Homemade remote CLI for NetApp

Security is one of those things that everyone knows they need to do, but it rarely gets done to the level that it should be.  This, at least in my experience, is primarily because security makes general, day-to-day tasks more difficult.  Take, for instance, rsh.  Rsh by itself is a great time saver…admit it…it’s great to just be able to execute commands from your admin host and have the results returned back.  You can parse them however you like using standard operating system tools like grep, awk, and sed, and best of all (or perhaps worst…) you don’t have to type the password repeatedly.

However, all of the benefits of rsh can be realized using ssh, it just takes a little more setup.  But, I’m not going to get into that today.  What if you just want a way to securely execute commands against your NetApp without consuming the sole connection to your your filer via ssh (you have telnet and rsh disabled, right?).  What if you don’t want to enable ssh, telnet, or rsh but still want to have a pseudo command line?  Assuming you have SSL (https) access enabled, you can use the Perl SDK to access, and execute commands against, your filer almost like you were telnet/ssh’d into it.

The magic comes from the undocumented system-cli SDK command.  It allows you to execute almost any command just as though you were sitting at the console.

The great part is that with this, you can accomplish probably 99% or more of all tasks having only one access method enabled to your NetApp: the https/ssl option.  SSH, RSH, telnet and HTTP can all be disabled.

I say almost because there are two types of commands that do not work using the below Perl script.  The first type is non-terminating commands.  These, at least off the top of my head, are primarily the stats show commands with the –i option specified.  With the –i option, the stats command repeats every number of seconds specified.  Now, the caveat to this is that you can also specify a –c option that limits the number of occurrences to the number specified.  The downside to this is that if you issue a command like stats show –i 5 –c 5 volume:*:read_ops then the command will take 25 seconds, at which point the results, as a whole, will be returned.

This also applies to issuing man commands.  Man will not return (at least with the simulator) to STDOUT, so system-cli doesn’t capture the output.

So, without any more pontificating by me, here is some sample output and the script.  If you would like to see additional examples, let me know in the comments.

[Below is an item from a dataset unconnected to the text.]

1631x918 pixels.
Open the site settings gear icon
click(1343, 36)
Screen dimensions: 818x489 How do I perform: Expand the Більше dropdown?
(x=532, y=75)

4 thoughts on “Homemade remote CLI for NetApp

  1. This is just awesome.

    It works, but I see this error pop up:

    readline() on unopened filehandle S at /usr/local/admin/scripts/lib/perl/NetApp/NaServer.pm line 467

    Please email me if it’s easy to fix.

    • @Martin,

      Sorry for a very delayed response, hope you won’t hold it against me : ) What version of the SDK are you using? There seems to be some inconsistencies between the versions and I’m trying to narrow down the problem versions.

      Thanks for reading!


  2. Very interesting script. My apologies if I’m missing the point, but I have to ask, why? I have ssh set up for my filers, with rsh and telnet turned off as well. What I do instead from RHEL5 server is set an extremely short alias (for me it’s the last 2 digits of the serial number) to the ssh @ command and simply type

    12 lun show
    12 aggr show_space -g

    etc. Your issues of commands that return constant output like sysstat -x 1 or a lun stats, etc, they work in real time like you’re on the controller, yet I’m not hogging the session. I also have the added benefit of all the unix shell utilities as well, so if I want to search for a lun for a server, it’s just

    12 lun show | grep

    and all of them show up in a list. Hate how the volumes don’t come in alphabetical order?

    12 df -h -s | sort

    etc etc etc. I also have the ability to up arrow, home, then change the first 2 digits to execute on another controller, or just do ^12^13 to substitute controller 12 for 13 and execute the same command. This makes swapping between controllers very easy.


    • Devon,

      Thanks for reading!

      Admittedly, there isn’t a great number of uses for the script in it’s current form. My main desire when I started creating this script was to see if it is possible to give a pseudo environment for the plethora of scripts that have been written to parse RSH/SSH output from a NetApp.

      Eventually I’d like to make it so that rather than RSH/SSH to a filer to get that information, you simply alias a script like this one to “act” like the command line. This ensures that the communication takes place securely (assuming you are using HTTPS)…it also eliminates one of the major hurdles that a lot of people have with getting rid of RSH access…namely, configuring the key based authentication.